Пленник лежал на полу, у стены, спиной к ней, боком, вытянув вперёд одну руку — вторую будто спрятав под себя. На нём только джинсы. Спина и руки — в безобразных пятнах ожогов. Словно грязь — на татуировках, опоясывающих его узкое, сейчас отощавшее тело. Длинные волосы местами будто прилипли к каменному полу — сухие, слепившие их в космы пятна на них были совершенно понятны даже девушке.

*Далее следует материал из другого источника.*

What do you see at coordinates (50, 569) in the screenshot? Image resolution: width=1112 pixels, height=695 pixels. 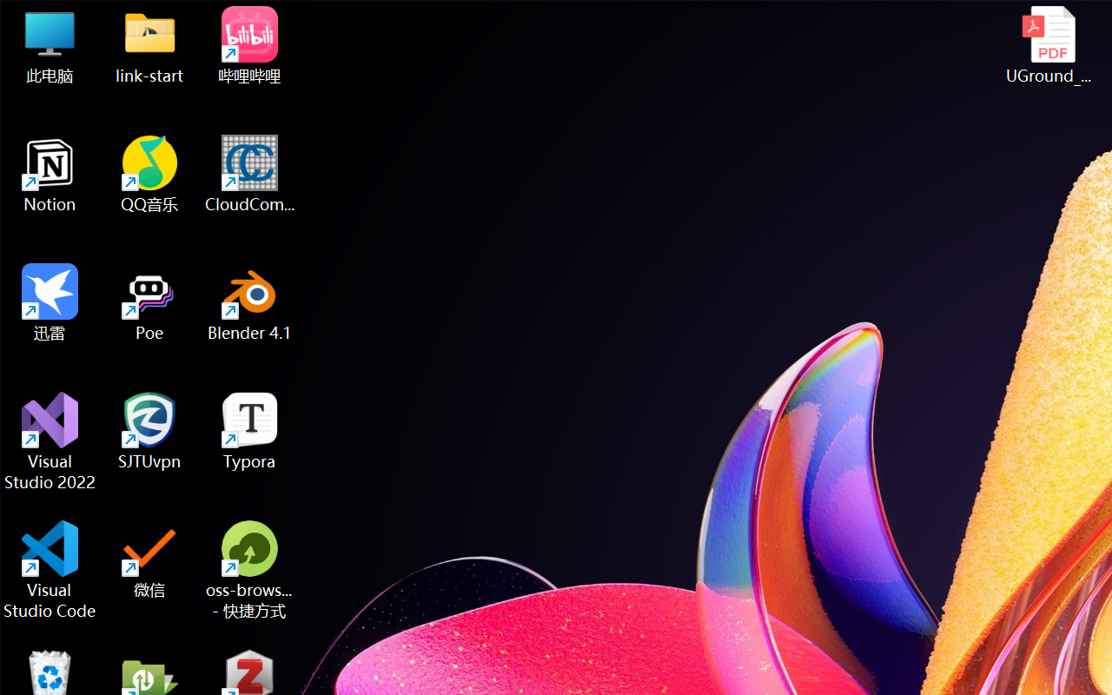 I see `'Visual Studio Code'` at bounding box center [50, 569].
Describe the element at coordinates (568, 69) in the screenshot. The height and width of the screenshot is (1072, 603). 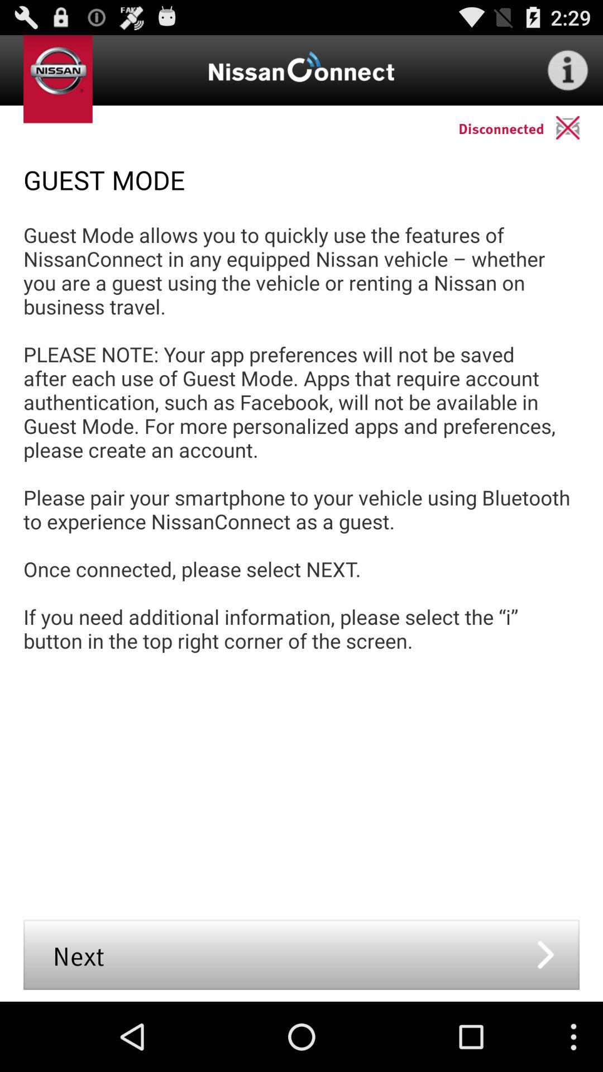
I see `information` at that location.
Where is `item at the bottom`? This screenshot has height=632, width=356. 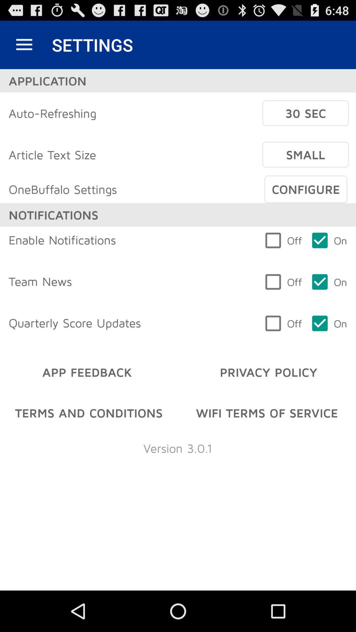
item at the bottom is located at coordinates (177, 448).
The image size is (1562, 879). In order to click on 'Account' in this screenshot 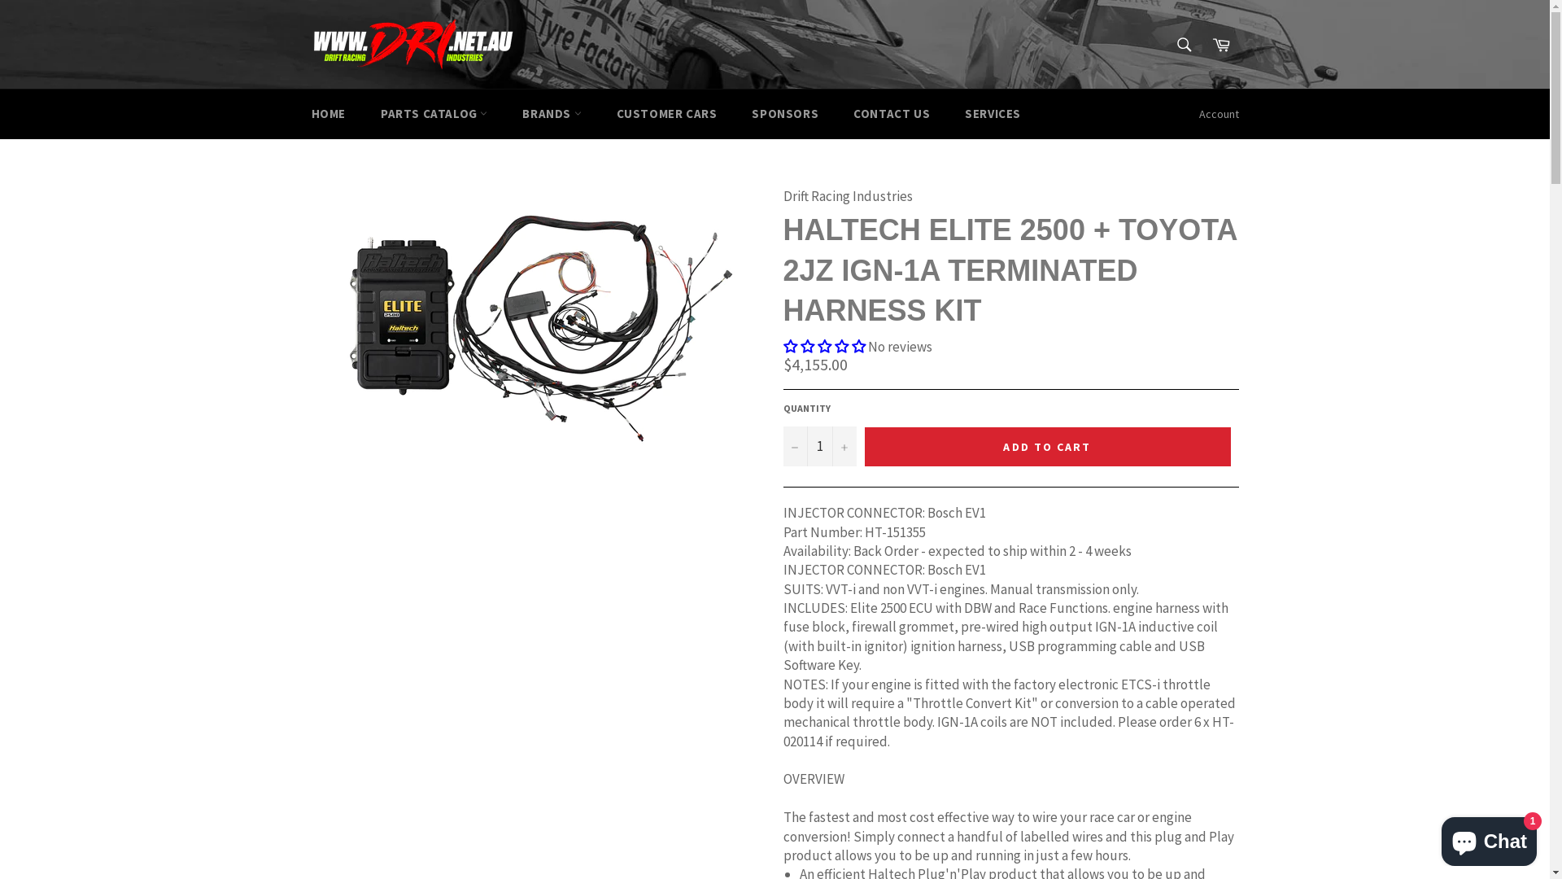, I will do `click(1219, 113)`.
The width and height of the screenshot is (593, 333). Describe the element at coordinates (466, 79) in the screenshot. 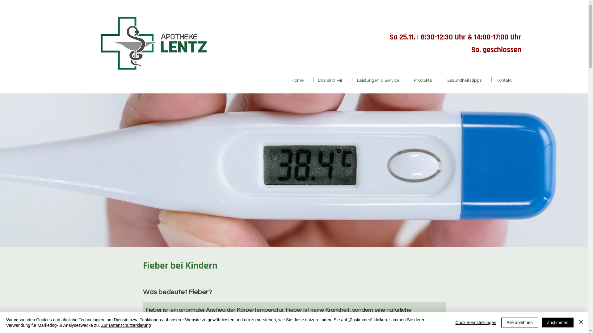

I see `'Gesundheitstipps'` at that location.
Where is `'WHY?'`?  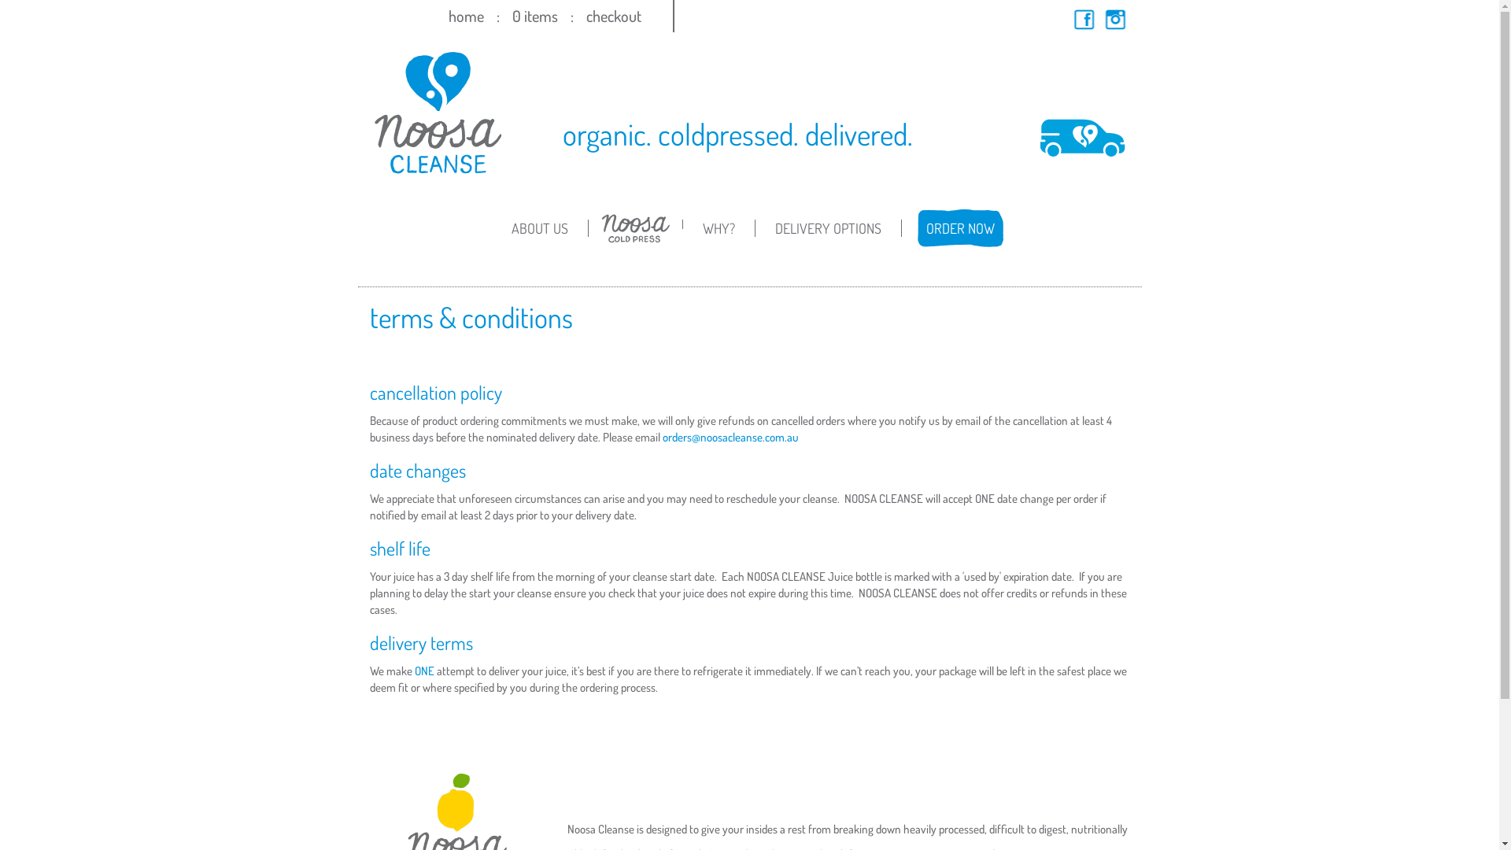
'WHY?' is located at coordinates (718, 227).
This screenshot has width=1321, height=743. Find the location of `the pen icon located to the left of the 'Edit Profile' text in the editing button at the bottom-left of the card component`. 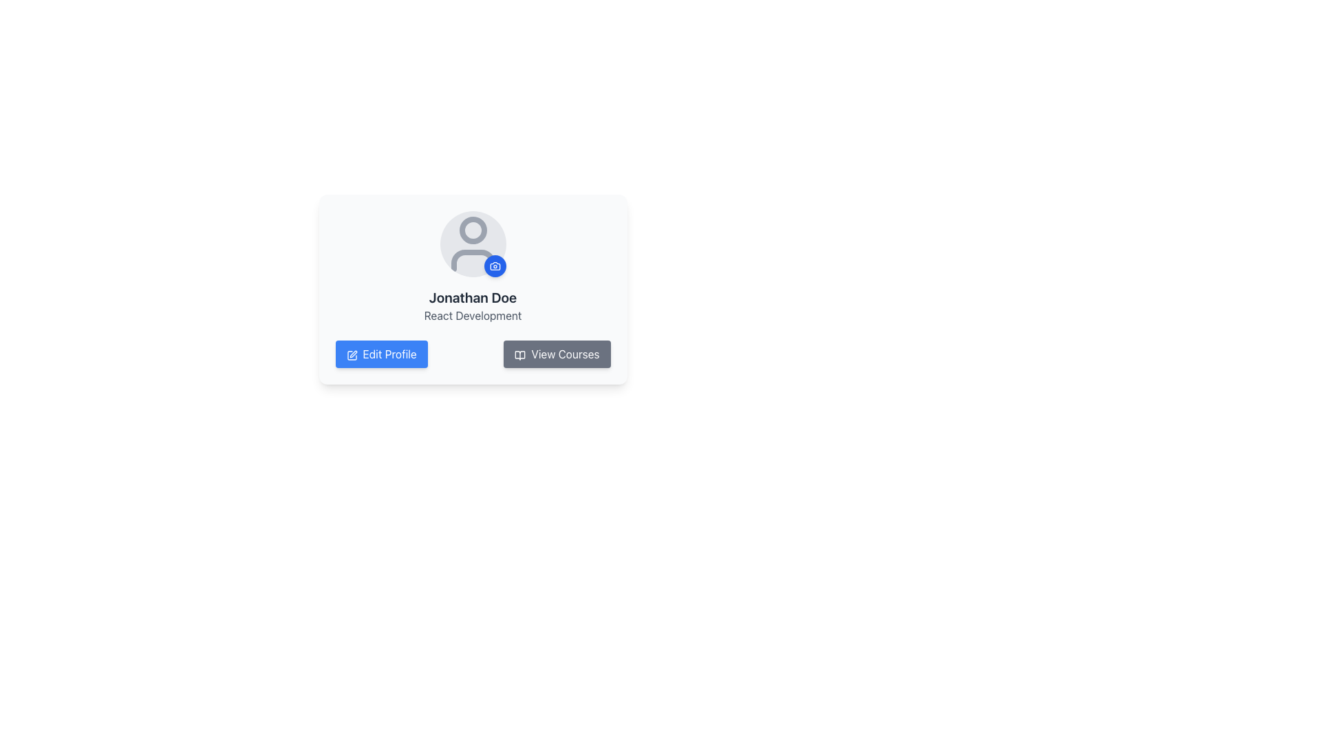

the pen icon located to the left of the 'Edit Profile' text in the editing button at the bottom-left of the card component is located at coordinates (352, 354).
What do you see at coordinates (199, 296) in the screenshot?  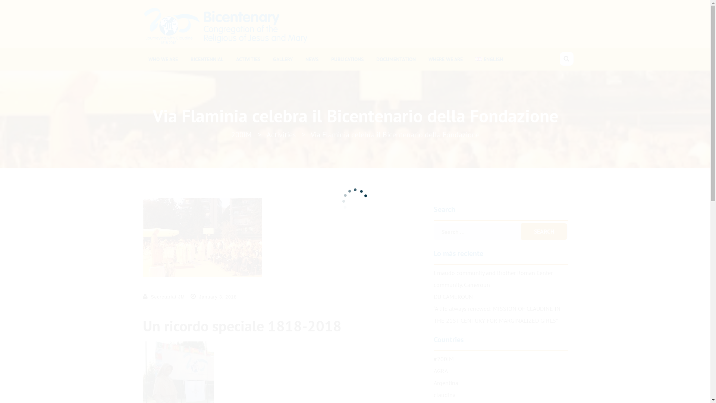 I see `'January 3, 2018'` at bounding box center [199, 296].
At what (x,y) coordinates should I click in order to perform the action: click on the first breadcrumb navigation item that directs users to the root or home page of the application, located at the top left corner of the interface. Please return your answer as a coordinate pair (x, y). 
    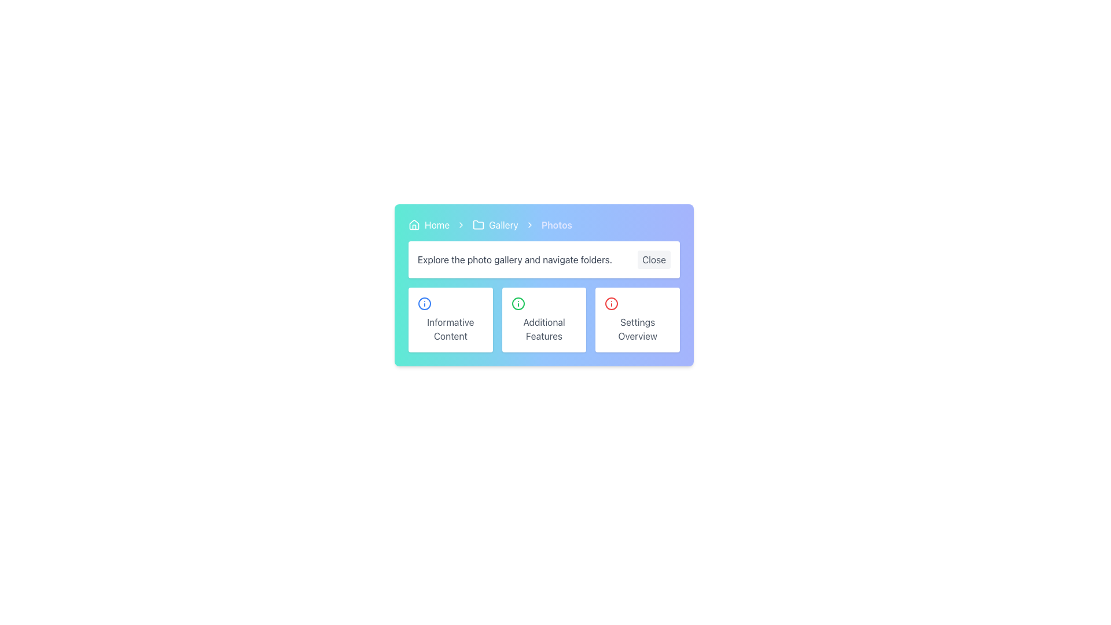
    Looking at the image, I should click on (428, 225).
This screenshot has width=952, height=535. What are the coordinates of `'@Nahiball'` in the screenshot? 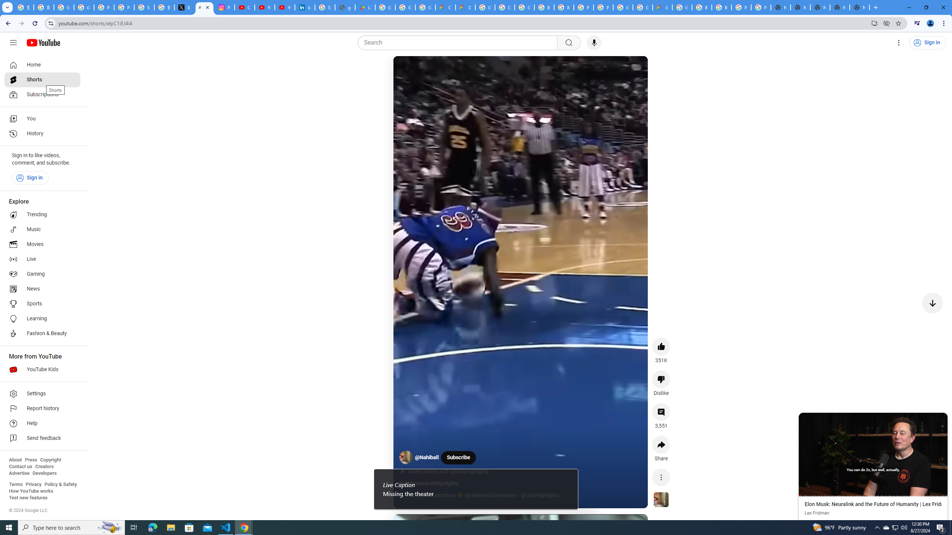 It's located at (427, 457).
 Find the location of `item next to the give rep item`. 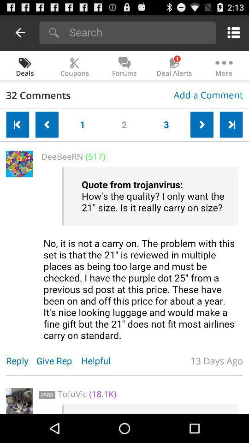

item next to the give rep item is located at coordinates (21, 361).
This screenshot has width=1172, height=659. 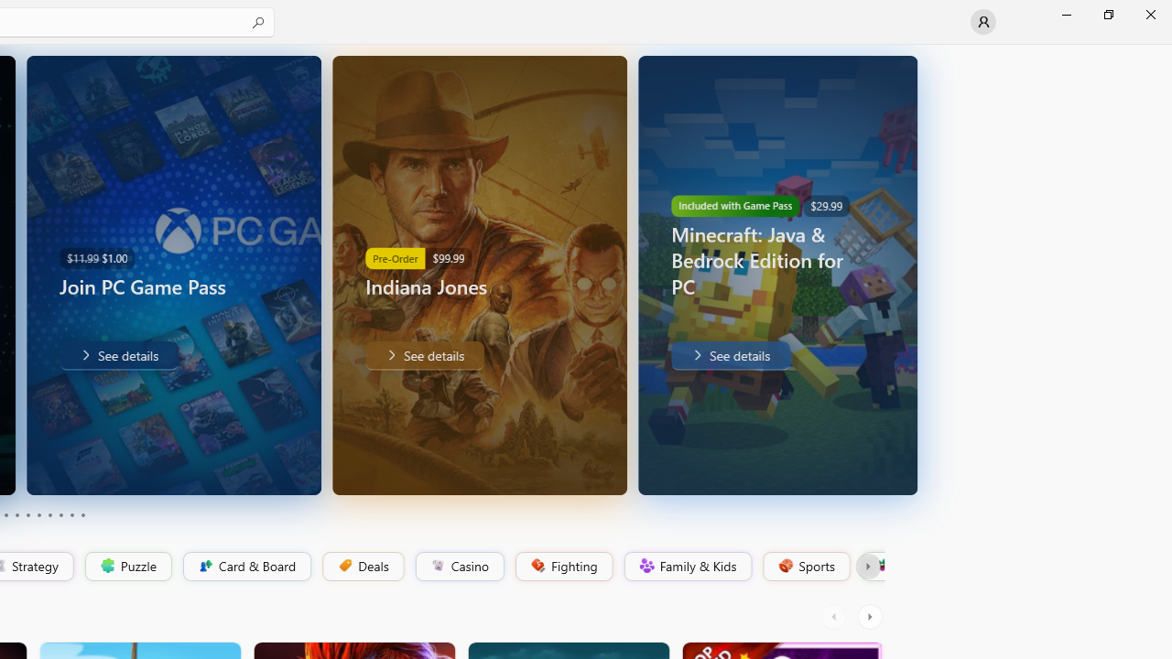 I want to click on 'Page 6', so click(x=38, y=515).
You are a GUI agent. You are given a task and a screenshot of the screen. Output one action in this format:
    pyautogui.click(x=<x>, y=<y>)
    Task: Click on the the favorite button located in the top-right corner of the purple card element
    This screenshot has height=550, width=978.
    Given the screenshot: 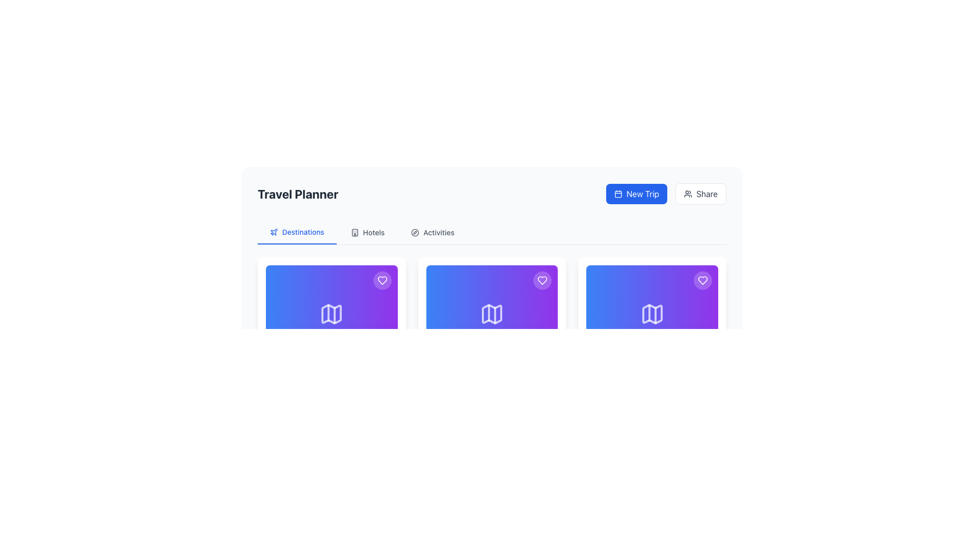 What is the action you would take?
    pyautogui.click(x=702, y=281)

Кети быстро подсчитала: сначала, после посещения подвала, состоялся привычный ужин (на котором кусок снова в горло не лез), потом она и Горан слушали классическую музыку по вирт-экрану. Затем каждый занимался своими делами в своей комнате. В частности, она пыталась играть на гитаре, но пальцы вздрагивали — и даже трагически красивые мелодии, которые обычно так легко складывались, после первого же аккорда обрывались — от смутного ощущения, что так нельзя, так нечестно. О стихах говорить нечего: она не могла придумать даже ритмичную строку. Всё это было часа полтора назад.
Полтора часа он лежит на полу? На холодном полу?
Она подошла ближе и присела перед телом на корточки.
В сознании ли он? А если в сознании, действует ли ещё тот препарат, который усиливает боль? И почему?… Почему Горан продолжает… издеваться над этим мужчиной, когда тот чётко сказал, что не умеет снять эту боль? Почему Горан не пользуется лекарствами — теми, которые обезболивают? Чего он добивается?